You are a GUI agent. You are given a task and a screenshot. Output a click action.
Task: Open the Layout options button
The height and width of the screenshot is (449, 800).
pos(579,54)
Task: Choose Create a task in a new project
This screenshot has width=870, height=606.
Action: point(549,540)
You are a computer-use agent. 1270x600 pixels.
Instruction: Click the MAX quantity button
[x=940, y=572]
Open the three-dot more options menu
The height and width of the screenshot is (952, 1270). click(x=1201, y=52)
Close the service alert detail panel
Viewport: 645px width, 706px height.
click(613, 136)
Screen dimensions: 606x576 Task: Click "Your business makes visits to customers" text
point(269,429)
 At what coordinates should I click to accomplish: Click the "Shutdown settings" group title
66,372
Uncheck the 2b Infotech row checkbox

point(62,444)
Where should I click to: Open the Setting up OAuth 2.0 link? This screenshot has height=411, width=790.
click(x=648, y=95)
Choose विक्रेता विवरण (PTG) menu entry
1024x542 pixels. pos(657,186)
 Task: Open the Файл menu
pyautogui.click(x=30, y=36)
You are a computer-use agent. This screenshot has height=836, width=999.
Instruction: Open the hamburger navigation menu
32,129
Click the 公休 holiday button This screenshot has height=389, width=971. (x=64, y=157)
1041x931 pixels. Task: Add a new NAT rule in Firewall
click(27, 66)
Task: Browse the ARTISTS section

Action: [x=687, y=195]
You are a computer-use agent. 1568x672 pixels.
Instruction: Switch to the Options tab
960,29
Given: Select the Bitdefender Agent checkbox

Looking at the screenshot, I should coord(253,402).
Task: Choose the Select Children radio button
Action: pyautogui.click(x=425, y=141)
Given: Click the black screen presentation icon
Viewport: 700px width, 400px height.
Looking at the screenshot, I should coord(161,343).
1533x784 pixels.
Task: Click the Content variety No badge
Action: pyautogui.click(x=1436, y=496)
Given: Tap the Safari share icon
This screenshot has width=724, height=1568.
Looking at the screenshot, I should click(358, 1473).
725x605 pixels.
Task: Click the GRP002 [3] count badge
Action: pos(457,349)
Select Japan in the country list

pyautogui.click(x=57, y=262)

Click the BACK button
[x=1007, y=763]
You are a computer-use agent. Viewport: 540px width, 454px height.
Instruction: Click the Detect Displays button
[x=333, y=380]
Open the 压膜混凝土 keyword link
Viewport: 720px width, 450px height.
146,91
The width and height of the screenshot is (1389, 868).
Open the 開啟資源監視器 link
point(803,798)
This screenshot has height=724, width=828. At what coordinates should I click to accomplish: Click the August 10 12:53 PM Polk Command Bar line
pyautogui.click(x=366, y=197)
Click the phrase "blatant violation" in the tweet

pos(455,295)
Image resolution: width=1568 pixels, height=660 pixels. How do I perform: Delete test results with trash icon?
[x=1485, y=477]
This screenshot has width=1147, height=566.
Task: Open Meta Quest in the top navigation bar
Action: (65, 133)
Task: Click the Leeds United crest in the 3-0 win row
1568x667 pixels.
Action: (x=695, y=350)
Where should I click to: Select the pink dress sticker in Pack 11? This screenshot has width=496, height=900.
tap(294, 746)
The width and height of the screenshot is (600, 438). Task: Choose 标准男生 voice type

################

### [Assigned task]
Output exactly the lines of the data that run from the one containing "Instruction: Click the Detect Displays button" to the very last line, and no others.

### [Exercise result]
Instruction: Click the Detect Displays button
[x=333, y=380]
Open the 压膜混凝土 keyword link
Viewport: 720px width, 450px height.
146,91
The width and height of the screenshot is (1389, 868).
Open the 開啟資源監視器 link
point(803,798)
This screenshot has height=724, width=828. At what coordinates should I click to accomplish: Click the August 10 12:53 PM Polk Command Bar line
pyautogui.click(x=366, y=197)
Click the phrase "blatant violation" in the tweet

pos(455,295)
Image resolution: width=1568 pixels, height=660 pixels. How do I perform: Delete test results with trash icon?
[x=1485, y=477]
This screenshot has width=1147, height=566.
Task: Open Meta Quest in the top navigation bar
Action: (65, 133)
Task: Click the Leeds United crest in the 3-0 win row
1568x667 pixels.
Action: (x=695, y=350)
Where should I click to: Select the pink dress sticker in Pack 11? This screenshot has width=496, height=900.
tap(294, 746)
The width and height of the screenshot is (600, 438). Task: Choose 标准男生 voice type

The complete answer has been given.